How Hyperscalers Can Maximize Data Storage Capabilities

By Andy Higginbotham | Jul 24, 2023 | All, Enterprise, Featured

Data is being generated at a crazy pace today. Over the last decade, the rate of data generation has grown exponentially. It’s not just humans creating all of this data, but also software and machines that “automatically” create data as a byproduct of artificial intelligence. .

It is estimated that there are already about 50 zettabytes (ZB) of data accumulated in storage systems around the world right now – and we’re on track to generate 460+ exabytes (EB) of data every day by 2025.

Source: Raconteur

Thankfully, compute and storage systems have kept up with this explosion in data. Today, massive amounts of data are stored and managed in cloud systems across the world. And “hyperscaling” is where manufacturers of cloud computing hardware integrate large-scale data processing.

What are hyperscalers and what do they do?

Hyperscale computing is the ability of an architecture to scale up or down quickly in response to increases and decreases in user traffic and demand. “Hyperscalers” are service providers with data center resources who offer compute, storage, memory, networking, application and database capabilities in the form of cloud services to large numbers of customers. They typically run large distributed or grid computing environments from which they provision these resources to their customers’ nodes.

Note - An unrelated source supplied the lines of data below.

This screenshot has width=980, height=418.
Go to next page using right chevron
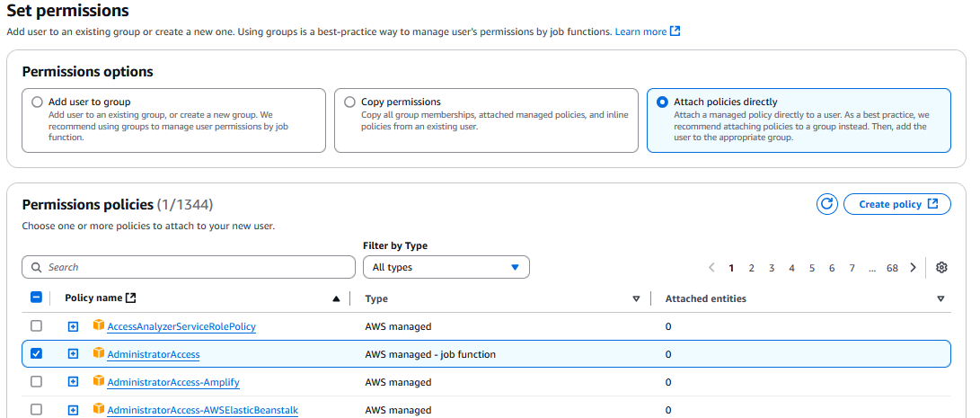913,268
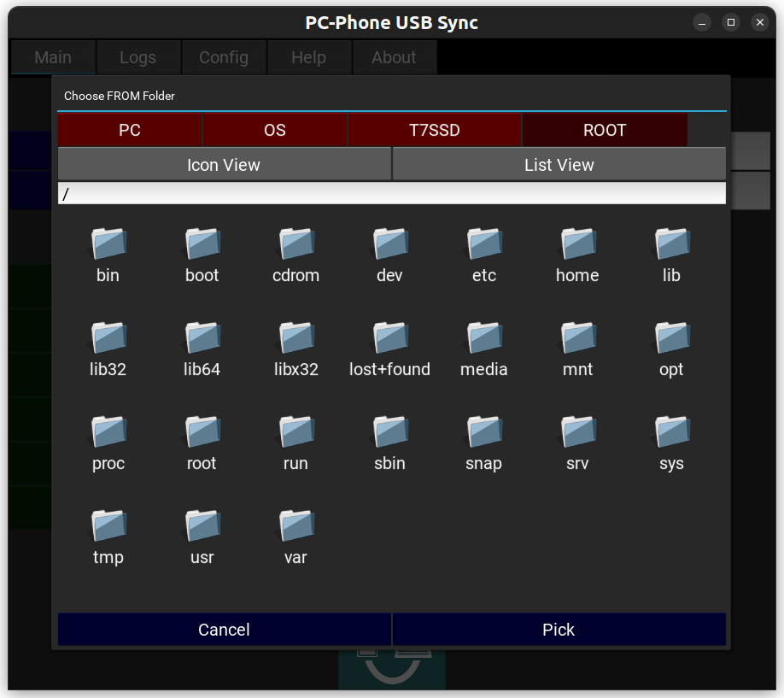This screenshot has width=784, height=698.
Task: Click the folder path input field
Action: coord(391,194)
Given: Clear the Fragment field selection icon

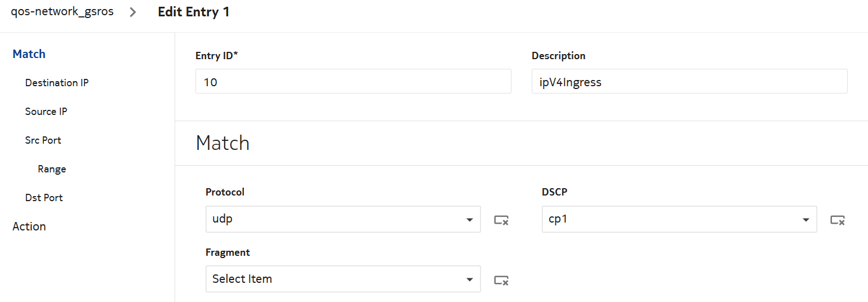Looking at the screenshot, I should (501, 280).
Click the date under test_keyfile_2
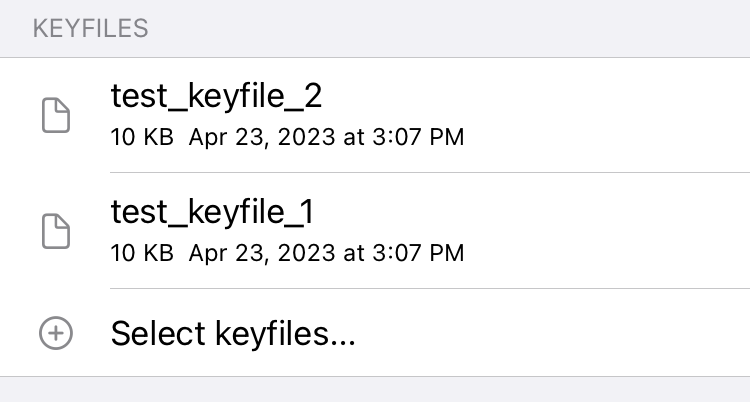 click(x=327, y=137)
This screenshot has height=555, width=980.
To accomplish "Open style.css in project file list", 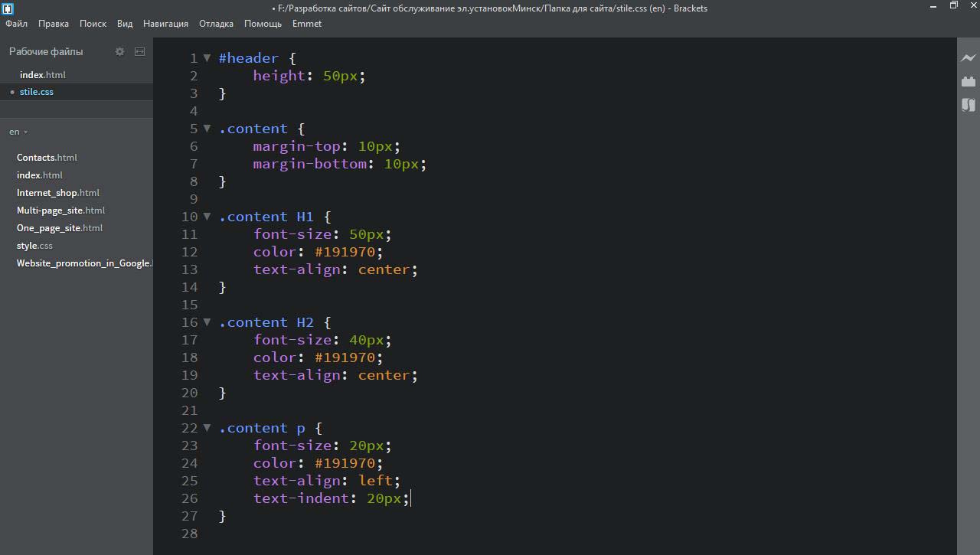I will pos(34,246).
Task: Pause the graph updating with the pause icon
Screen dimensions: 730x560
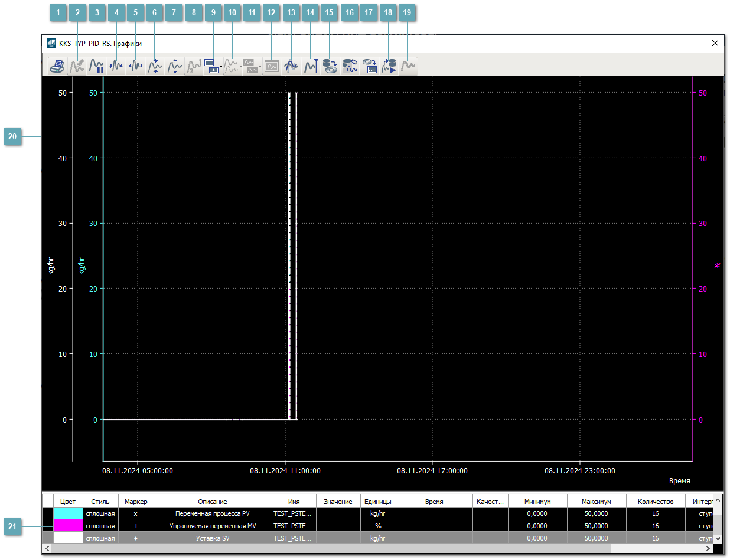Action: [x=96, y=66]
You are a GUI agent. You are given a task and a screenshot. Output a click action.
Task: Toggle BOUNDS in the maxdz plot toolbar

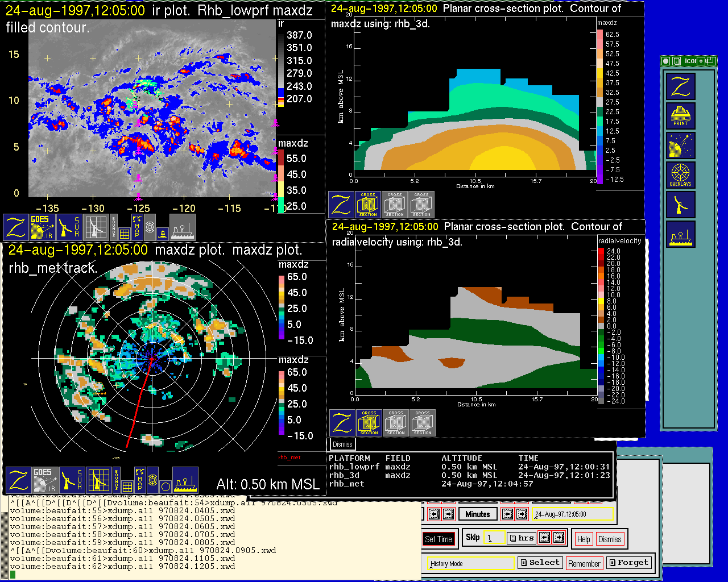[117, 480]
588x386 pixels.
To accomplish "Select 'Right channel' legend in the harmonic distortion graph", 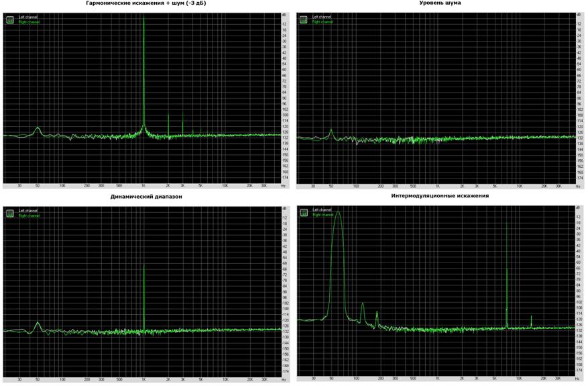I will pyautogui.click(x=30, y=22).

In alphabetical order, Alibaba, Apple, Amazon, Facebook, Google, IBM, Microsoft, and Oracle are some of the biggest Hyperscalers out there.

Essentially Hyperscalers manage the physical infrastructure, operating systems and large-scale application software while the end user gets virtual instances in the form of Software as a Service (SaaS), Platform as a Service (PaaS) or Infrastructure as a Service (IaaS).

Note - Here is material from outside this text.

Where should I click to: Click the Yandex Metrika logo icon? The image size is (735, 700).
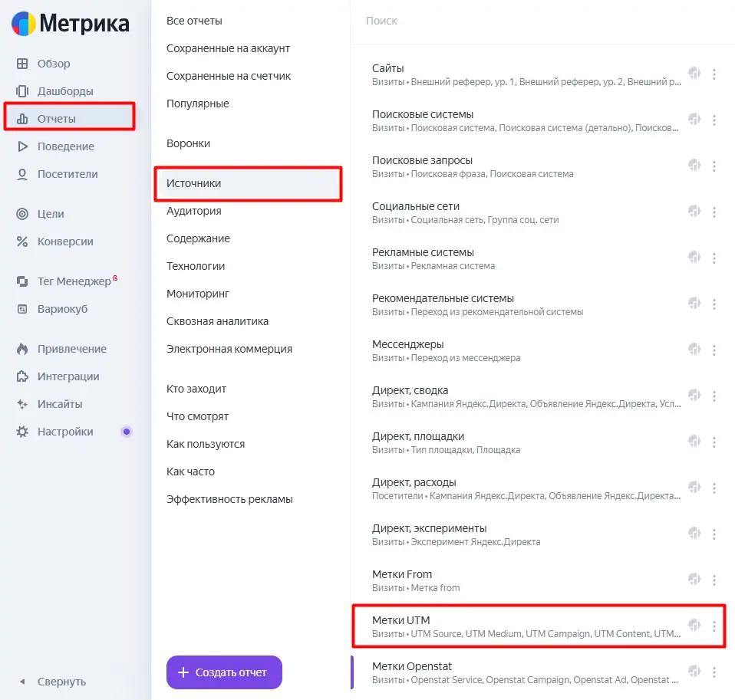pos(23,24)
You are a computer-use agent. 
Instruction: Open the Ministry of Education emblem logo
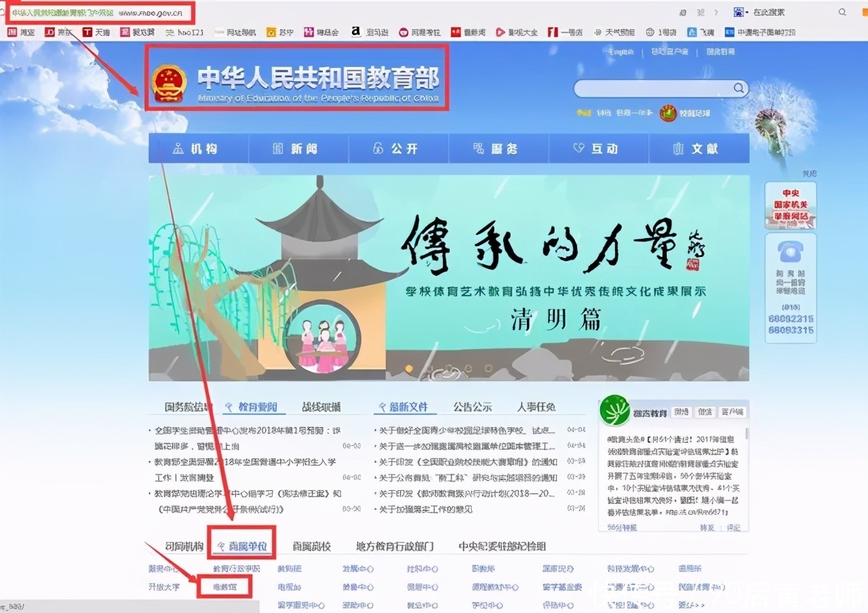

Hyperscalers bring global business consulting and IT outsourcing solutions to organizations of all sizes. They enable businesses to migrate legacy IT environments to the cloud, and build and use technology stacks for faster and efficient execution of business workloads. These technology stacks can comprise hybrid architectures (a combination of on-premise data centers and private, public or hybrid cloud systems) that run macro and microservices as well as cloud-native applications.

Software-defined storage (SDS): The solution to hyperscale storage requirements

Hyperscalers can’t simply buy storage from enterprise storage vendors. The diversity of their needs can’t be met by traditional storage technology – they need automation, virtualization and self-service features on a scale that even the best hardware struggles to match, or is too expensive to order from off-the-shelf components.

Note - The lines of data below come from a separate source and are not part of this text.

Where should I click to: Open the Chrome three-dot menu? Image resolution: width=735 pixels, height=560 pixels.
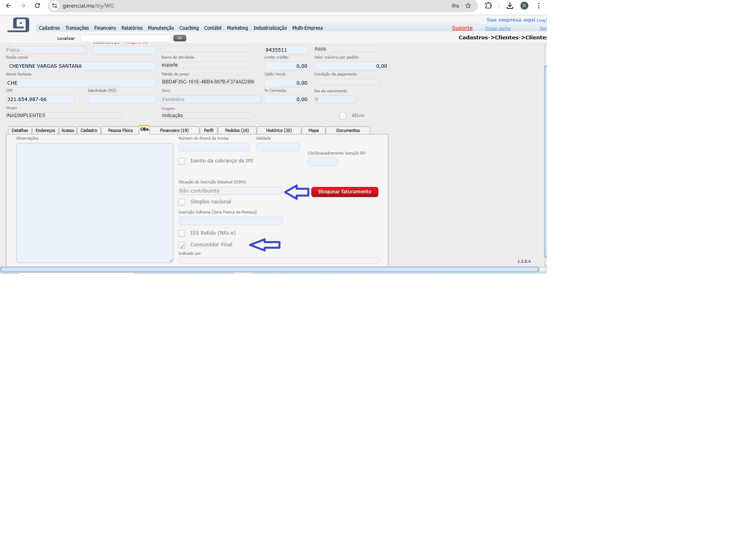tap(539, 6)
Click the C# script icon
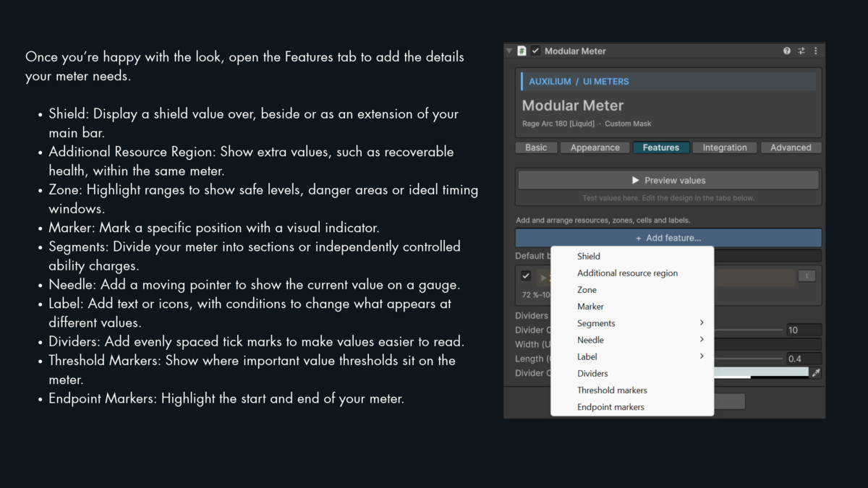This screenshot has height=488, width=868. pyautogui.click(x=522, y=51)
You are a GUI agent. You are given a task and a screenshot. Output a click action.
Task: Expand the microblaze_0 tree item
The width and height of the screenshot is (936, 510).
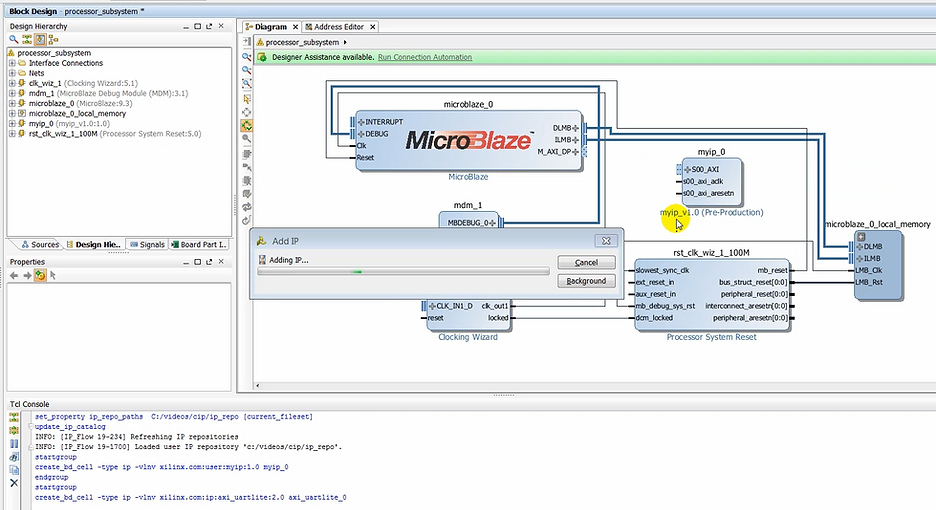pyautogui.click(x=12, y=103)
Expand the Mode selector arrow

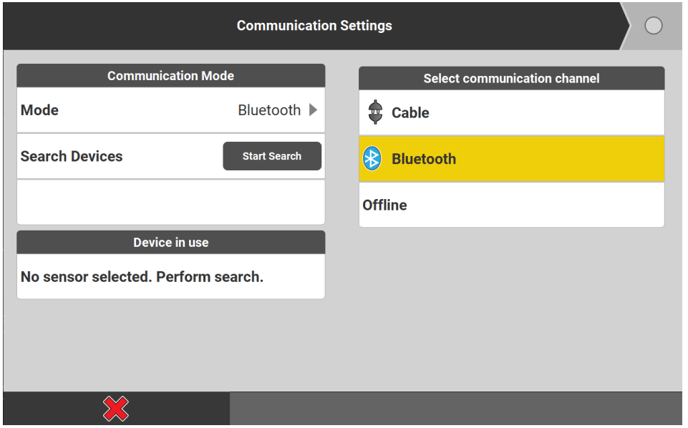(x=313, y=110)
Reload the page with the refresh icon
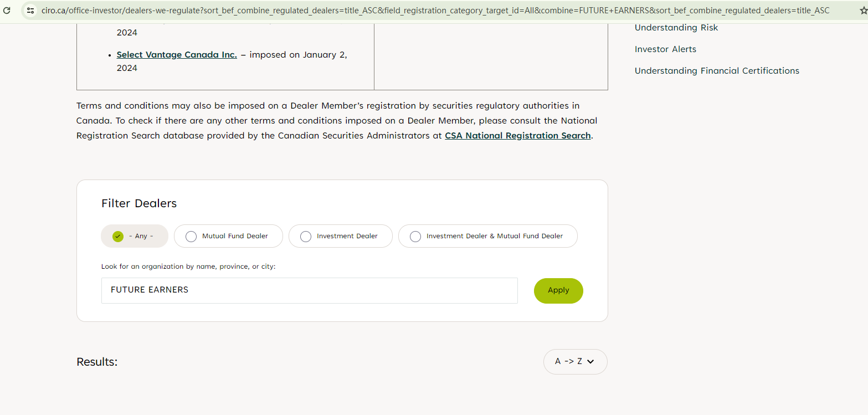Image resolution: width=868 pixels, height=415 pixels. 7,10
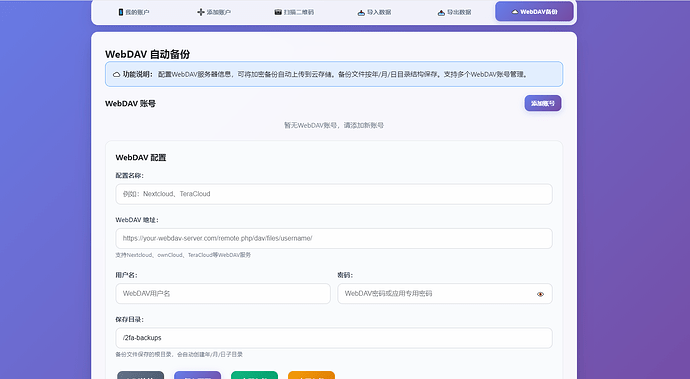This screenshot has width=690, height=379.
Task: Click the purple 添加账号 button
Action: [x=543, y=103]
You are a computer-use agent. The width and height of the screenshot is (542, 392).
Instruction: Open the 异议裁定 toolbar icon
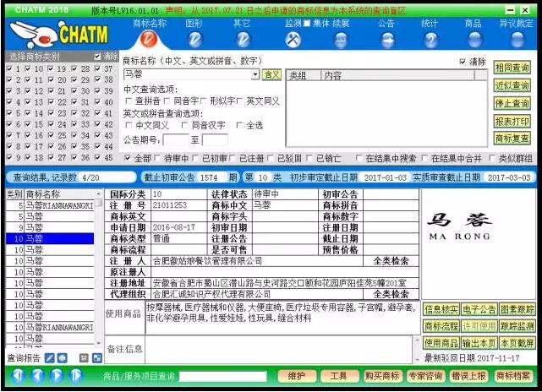click(516, 39)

The solution that the first of these Hyperscalers (Amazon, Facebook, Microsoft and Google) came up with was software-defined storage (SDS) – an agile, cost-effective infrastructure solution that took automation to the next level and allowed them to handle large data volumes successfully.

But what is SDS? Gartner defines it as a system that abstracts software from the underlying storage hardware and provides a common management platform for data services across a heterogeneous or homogeneous IT infrastructure.

By decoupling software from hardware, Hyperscalers attempt to lower costs – they are able to use commodity components that conform to industry standards and assemble them in data center racks.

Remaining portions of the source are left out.